Global-öffentliches Recht am Wissen-Dürfen
Genau für dieses global-öffentliche Recht am Wissen-Dürfen dessen was lieber das Licht der Öffentlichkeit scheut, hat Julian Assange doch gestritten. Dass es nun gerade er ist, dessen Privatleben alsbald das schwedische Sexualstrafrecht auf seltene Weise zum öffentlichen Thema machen dürfte, ist eigentlich eine große Chance für Julian Assange.

Wäre ich Julian Assange, und wäre ich reinen Gewissens, würde ich mich der schwedischen Justiz bis zum endgültigen Freispruch stellen.
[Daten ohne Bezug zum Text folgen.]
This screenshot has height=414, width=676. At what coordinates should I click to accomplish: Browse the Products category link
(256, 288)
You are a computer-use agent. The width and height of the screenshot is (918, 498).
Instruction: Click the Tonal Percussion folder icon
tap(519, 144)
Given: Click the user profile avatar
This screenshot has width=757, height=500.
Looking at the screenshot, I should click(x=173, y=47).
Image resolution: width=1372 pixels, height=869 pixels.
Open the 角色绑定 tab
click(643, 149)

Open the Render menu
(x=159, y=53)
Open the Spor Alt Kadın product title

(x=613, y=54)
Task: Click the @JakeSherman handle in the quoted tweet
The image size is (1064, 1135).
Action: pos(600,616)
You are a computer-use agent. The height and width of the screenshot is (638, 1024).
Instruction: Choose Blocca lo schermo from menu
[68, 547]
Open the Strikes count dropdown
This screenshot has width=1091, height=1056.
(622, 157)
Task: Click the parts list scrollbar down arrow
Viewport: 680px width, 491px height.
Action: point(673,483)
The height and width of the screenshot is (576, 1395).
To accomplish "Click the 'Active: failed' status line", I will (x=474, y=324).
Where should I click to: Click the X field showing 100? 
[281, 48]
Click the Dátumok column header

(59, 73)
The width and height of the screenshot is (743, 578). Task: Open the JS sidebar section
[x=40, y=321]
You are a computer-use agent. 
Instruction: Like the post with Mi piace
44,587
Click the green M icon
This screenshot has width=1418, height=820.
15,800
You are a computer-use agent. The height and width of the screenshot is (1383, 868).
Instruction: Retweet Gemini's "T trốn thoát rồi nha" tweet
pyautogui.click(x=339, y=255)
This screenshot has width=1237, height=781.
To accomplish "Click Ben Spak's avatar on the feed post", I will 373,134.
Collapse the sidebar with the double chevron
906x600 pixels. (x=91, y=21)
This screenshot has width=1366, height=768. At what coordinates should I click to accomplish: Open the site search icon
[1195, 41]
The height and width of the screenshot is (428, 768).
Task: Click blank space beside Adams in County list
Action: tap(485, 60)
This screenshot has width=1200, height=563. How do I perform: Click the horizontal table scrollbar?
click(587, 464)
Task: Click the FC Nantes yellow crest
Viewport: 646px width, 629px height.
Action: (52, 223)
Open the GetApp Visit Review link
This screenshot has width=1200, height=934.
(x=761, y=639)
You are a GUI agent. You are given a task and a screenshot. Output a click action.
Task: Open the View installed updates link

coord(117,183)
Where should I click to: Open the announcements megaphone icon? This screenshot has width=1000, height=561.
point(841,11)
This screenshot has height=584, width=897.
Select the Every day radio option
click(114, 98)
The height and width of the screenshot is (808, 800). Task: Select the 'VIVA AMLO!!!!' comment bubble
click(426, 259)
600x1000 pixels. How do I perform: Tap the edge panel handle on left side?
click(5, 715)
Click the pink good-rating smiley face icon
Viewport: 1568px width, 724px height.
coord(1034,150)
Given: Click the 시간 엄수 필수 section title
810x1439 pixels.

Allerdings wurde mir auch noch nie von konservativen amerikanischen Spitzenpolitikern mit dem Tode gedroht. Vielleicht ist Assanges Taktik, die politische Flucht – aus seiner Sicht – ja die einzige Überlebenstrategie. Ob sie aufgeht, entscheidet nun Ecuadors Außenminister Ricardo Patiño.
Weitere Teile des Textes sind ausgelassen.